Adeeb, 34, was considered a close confidant of Yameen until he was dramatically impeached in November following allegations he was trying to topple the President.
Yameen escaped the blast unscathed, but his wife and two others were slightly injured. The FBI was called in to investigate the incident, but found no evidence the blast was caused by a bomb.
Reporters were barred from attending the trial after the court invoked national security concerns and said it would not make the hearings or verdict public.
Adeeb's lawyer, Moosa Siraj, told the Maldives Independent website that he would appeal.
"The Criminal Court has barred me from calling the trial unfair, but we have concerns and intend to launch an appeal immediately," Siraj said.

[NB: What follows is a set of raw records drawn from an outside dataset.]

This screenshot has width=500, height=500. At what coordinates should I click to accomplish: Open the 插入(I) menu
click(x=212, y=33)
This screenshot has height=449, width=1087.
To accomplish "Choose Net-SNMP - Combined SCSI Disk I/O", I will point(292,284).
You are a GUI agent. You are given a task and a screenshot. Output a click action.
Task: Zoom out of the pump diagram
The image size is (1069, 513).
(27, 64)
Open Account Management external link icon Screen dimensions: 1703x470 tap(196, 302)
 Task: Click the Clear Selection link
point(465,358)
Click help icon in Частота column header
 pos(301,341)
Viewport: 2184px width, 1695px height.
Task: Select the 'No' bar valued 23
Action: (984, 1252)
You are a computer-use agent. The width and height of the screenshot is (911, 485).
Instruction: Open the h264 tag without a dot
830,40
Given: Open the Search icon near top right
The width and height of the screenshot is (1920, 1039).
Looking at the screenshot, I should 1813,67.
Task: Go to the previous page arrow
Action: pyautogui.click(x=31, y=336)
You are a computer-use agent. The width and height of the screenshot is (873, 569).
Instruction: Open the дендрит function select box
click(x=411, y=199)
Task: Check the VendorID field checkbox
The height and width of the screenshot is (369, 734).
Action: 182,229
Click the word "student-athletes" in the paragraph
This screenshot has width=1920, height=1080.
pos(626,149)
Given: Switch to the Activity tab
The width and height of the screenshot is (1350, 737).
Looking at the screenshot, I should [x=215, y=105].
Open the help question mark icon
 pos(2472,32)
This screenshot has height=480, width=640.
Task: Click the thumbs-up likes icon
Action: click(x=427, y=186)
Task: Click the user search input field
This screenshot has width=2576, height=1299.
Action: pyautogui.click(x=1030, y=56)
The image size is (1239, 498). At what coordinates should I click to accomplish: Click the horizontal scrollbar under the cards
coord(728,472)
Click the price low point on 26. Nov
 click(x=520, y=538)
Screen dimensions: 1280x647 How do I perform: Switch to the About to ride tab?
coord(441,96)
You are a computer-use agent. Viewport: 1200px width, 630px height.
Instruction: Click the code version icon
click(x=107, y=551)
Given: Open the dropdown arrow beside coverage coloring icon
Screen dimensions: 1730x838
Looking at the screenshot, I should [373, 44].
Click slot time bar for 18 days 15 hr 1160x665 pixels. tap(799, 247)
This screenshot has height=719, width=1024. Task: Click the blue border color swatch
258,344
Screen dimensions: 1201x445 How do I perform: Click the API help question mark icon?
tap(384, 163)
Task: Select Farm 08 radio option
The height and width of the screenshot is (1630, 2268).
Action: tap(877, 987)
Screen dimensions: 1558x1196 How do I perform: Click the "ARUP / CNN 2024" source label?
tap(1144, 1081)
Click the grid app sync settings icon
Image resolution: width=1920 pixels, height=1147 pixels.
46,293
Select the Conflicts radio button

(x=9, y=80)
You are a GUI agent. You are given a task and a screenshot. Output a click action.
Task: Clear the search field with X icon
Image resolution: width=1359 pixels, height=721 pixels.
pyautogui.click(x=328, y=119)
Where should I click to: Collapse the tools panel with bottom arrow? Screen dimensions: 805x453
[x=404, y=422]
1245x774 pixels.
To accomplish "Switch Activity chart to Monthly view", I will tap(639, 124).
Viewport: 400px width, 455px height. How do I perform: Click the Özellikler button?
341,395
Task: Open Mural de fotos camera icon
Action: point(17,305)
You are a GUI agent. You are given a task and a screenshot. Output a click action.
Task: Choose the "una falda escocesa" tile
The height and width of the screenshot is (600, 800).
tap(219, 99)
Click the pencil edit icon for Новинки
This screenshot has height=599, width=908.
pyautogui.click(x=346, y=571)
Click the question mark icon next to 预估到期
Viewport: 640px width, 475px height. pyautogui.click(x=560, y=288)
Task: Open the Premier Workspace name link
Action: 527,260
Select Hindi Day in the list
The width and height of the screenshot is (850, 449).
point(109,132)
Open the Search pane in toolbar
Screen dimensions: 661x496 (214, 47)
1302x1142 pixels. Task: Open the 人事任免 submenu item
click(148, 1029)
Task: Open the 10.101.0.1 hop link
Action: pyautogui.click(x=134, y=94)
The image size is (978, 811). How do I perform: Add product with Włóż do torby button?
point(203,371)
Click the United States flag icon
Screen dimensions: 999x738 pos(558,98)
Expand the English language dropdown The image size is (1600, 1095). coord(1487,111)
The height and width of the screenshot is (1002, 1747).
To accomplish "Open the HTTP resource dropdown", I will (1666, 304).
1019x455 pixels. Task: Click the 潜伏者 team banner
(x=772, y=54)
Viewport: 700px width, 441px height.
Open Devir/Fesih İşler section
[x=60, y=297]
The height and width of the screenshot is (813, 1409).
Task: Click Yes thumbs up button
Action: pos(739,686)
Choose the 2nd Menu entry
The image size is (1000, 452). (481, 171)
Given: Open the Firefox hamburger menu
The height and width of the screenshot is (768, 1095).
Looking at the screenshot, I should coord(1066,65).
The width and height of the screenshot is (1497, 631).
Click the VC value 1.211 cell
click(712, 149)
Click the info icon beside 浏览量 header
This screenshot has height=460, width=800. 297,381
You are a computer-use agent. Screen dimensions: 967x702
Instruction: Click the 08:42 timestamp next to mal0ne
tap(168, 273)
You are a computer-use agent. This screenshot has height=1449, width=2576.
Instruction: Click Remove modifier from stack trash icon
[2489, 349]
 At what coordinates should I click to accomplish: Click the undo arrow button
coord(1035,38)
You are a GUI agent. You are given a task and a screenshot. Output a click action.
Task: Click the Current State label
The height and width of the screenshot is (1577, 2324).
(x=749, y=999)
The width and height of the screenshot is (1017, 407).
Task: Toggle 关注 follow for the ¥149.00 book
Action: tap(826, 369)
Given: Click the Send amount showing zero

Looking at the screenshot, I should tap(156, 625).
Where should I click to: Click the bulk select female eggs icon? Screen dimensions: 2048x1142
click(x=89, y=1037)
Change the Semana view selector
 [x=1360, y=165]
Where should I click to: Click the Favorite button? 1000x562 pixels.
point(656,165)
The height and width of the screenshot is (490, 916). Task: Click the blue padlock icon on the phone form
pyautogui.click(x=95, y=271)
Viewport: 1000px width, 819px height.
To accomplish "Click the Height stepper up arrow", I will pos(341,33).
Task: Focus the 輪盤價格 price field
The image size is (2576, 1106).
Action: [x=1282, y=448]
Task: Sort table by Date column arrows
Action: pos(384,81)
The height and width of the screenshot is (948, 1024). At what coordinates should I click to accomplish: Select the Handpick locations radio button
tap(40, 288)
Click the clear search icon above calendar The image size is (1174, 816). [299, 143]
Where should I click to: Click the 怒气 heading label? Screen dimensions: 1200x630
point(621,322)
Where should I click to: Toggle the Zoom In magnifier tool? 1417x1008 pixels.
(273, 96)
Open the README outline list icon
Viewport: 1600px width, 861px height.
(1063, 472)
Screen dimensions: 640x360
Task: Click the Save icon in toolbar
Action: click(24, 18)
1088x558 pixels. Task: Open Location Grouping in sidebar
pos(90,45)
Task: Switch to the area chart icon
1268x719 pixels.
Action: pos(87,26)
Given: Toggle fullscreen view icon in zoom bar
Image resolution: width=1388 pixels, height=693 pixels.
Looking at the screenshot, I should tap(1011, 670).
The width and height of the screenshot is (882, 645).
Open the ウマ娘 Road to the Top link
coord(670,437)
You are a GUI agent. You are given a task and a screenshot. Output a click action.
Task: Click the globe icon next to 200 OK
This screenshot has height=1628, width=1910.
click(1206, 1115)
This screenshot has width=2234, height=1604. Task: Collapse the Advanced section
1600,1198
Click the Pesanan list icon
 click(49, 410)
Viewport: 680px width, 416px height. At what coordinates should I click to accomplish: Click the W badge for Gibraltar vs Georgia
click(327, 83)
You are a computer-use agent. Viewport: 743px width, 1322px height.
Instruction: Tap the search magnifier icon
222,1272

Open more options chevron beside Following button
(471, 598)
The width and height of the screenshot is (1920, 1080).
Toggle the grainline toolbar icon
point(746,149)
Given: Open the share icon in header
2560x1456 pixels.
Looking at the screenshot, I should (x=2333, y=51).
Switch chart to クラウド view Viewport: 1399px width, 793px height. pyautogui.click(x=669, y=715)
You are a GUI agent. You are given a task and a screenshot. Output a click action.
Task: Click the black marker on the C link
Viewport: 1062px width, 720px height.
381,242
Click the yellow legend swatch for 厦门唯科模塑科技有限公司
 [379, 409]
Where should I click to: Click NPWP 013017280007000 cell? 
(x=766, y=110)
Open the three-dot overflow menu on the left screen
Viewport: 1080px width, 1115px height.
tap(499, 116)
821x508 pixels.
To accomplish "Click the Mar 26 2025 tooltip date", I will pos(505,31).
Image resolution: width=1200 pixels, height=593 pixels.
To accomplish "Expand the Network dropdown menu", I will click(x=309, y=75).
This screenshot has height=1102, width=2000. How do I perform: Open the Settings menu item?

Another lawyer who declined to be named said Adeeb's two bodyguards were also convicted on Thursday, sentenced to 10 years each in jail.
The same court tried former prosecutor general Muhthaz Muhsin of conspiracy to kidnap the President by arranging a fake arrest warrant in February and sentenced him Thursday to 17 years in jail, his lawyer Husnu Al Suood said.
Adeeb, who enjoyed a meteoric rise until his impeachment, was given a separate 10-year sentence on Sunday on a terrorism charge relating to his role in cracking down on an anti-government protest in May 2015.
Opposition activists in the Indian ocean archipelago say dissidents risk arrest or exile under Yameen, the half brother of former strongman Maumoon Abdul Gayoom, who ruled the archipelago for 30 straight years until he was defeated in the first democratic election in 2008.